Genuinely so much more enjoyable than I was expecting.
Its ok
It’s like I’m back in jr high
Ah, memories of 2003! Haven't listened to this album all the way through in over 10 years, maybe over 15? Always preferred Andre's disc and today was no different, but both were refreshing today.
It's a classic, it's pretty varied, a little long
This was the second album I ever bought. I had to really turn the volume down on Last Call to make sure my parents couldn't overhear the lyrics. Overall it falls into all the usual double album pitfalls, bloated and too long. But this is a weird one. Its a Big Boi album and an Andre 3000 album, and a perfect showcase of why the pair need each other. The Speakerboxx side has some bangers, some great rapping, but also a lot of generic 2000s rap and some completely pointless skits. The Love Below is beautiful at times, and has 2 of the best pop songs of the 21st century on it, but also has some definite misses. I actually really love the jazzy breakbeat instrumental cover of My Favorite Things. I think maybe Speakerboxx is a 3.5 and The Love Below a 4, but together they feel like less than the sum of the parts. This isn't one of those cases where you can combine the two and make a really great album out of it though, the sides and songs are just too different. Fave Tracks: GhettoMusick, Bowtie, The Way You Move, The Rooster, Knowing, Reset, Last Call, Happy Valentine's Day, Prototype, Hey Ya!, Roses, Love In War, She's Alive, My Favorite Things, A Life In The Day of Benjamin Andre (Incomplete) 3.6/5
Couple of bangers spread across a double album. Ballsy to release a double able with distinctly different styles on each. Feeling generous. 4/5.

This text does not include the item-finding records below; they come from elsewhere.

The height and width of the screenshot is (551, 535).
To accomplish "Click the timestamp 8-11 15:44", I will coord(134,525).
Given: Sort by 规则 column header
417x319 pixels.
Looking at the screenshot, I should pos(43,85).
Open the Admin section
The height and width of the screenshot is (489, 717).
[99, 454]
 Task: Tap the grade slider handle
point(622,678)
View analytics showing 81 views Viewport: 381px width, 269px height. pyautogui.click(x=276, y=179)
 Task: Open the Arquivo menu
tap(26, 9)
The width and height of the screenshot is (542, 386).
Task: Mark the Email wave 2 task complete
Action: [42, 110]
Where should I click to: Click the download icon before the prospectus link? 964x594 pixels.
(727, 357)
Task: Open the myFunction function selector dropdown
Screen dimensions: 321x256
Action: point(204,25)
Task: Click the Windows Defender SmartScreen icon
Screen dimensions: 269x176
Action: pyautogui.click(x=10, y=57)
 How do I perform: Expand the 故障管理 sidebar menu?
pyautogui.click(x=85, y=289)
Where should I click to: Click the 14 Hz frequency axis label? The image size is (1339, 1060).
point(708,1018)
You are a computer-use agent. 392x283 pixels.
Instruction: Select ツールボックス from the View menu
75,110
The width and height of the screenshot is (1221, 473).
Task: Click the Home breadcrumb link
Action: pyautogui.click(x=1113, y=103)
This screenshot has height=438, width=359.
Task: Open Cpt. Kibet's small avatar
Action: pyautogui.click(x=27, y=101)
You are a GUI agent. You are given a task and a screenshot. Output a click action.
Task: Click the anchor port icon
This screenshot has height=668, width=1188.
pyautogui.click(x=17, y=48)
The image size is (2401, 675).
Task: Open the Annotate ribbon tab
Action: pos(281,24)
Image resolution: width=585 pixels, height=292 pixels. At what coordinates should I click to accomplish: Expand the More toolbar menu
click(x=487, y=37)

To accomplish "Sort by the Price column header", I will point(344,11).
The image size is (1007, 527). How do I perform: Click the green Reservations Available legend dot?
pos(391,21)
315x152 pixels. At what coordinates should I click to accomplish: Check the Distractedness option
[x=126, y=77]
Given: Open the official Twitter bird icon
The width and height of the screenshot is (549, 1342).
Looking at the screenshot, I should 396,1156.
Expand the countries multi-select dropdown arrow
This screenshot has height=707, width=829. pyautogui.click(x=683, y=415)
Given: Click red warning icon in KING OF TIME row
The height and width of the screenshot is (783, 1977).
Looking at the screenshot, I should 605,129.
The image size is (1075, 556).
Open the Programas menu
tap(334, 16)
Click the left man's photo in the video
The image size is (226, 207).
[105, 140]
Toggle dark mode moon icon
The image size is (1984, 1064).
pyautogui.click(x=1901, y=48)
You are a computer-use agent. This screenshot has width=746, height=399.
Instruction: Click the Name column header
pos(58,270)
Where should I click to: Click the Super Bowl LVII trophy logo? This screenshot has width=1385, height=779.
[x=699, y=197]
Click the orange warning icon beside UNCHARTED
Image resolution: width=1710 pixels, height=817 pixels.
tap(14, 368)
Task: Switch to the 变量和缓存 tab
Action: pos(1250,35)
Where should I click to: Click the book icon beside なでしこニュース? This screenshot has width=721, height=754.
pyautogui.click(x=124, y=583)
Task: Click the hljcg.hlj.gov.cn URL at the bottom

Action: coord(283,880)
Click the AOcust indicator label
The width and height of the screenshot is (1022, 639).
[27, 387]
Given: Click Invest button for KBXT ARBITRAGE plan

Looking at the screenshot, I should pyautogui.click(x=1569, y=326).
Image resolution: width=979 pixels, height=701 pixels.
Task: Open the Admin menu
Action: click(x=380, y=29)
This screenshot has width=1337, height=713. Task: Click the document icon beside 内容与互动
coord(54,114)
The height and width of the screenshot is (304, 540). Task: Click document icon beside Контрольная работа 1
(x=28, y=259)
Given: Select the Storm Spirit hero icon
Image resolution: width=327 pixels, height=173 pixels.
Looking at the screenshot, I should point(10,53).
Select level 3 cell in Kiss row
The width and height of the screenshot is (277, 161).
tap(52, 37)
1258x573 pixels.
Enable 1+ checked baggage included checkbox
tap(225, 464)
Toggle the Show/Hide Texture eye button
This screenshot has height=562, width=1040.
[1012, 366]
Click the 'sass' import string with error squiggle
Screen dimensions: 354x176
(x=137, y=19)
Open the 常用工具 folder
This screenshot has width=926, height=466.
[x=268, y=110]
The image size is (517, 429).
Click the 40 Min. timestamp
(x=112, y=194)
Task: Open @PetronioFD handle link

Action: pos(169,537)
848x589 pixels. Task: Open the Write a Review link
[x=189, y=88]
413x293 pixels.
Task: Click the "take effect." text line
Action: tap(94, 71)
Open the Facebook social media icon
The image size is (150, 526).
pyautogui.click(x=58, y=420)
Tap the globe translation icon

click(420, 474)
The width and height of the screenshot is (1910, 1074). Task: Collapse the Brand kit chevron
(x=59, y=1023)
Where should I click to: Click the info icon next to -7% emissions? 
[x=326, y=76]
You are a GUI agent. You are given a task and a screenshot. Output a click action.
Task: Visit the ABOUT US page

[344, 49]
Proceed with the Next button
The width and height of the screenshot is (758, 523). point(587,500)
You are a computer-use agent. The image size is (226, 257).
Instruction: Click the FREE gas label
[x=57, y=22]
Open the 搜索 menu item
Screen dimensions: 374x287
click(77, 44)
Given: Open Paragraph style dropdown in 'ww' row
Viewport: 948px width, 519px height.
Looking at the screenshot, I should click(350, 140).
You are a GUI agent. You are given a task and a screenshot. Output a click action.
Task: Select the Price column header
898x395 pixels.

A surprisingly entertaining album given the length. The super diverse blend of funk, rap hip hop and pop actually kept my interest throughout the whole album. I think it was a very bold choice for them to release a double album, split cleanly down the middle to feature each artists half of the material , but the concept somehow worked. All the music is still related and feels cohesive but you did get somewhat refreshed transitioning from one album to the next, trying to detect different influences and changes in style. Some tracks suffered from some of the painful and sometimes cringy cliches of this genre that left it feeling a bit dated at times.
(80/100) --- (75/86)
It was evident that the band had a lot of fun making this eclectic sound. Highs and lows abound but it is worth a listen to from time to time.
i think this is two albums in one and i think the second ones better
Speakerboxxx: Decent lyrics for some of the songs. More melodic would be better. "Bowtie" has some decent rhythm and flow. The love below: "Hey Ya!" is really good of course! Lifts the score by a whole point by itself. "Roses" is almost as good and adds another half a point. 4,2/5
High school fun
This is a great split for these two talented artists. Both albums bring much storytelling and energy.
this was originally meant to be two solo albums, andre3000’s half is better
This is what I wish most Hip Hop was like honestly. It's adventurous, engaging, sonically varied. Really a lot of fun to listen to. I have to take off a star because it is _so_ long. About two hours and ten minutes. Discipline is an important part of artistry guys. Some editing would have done the world of good.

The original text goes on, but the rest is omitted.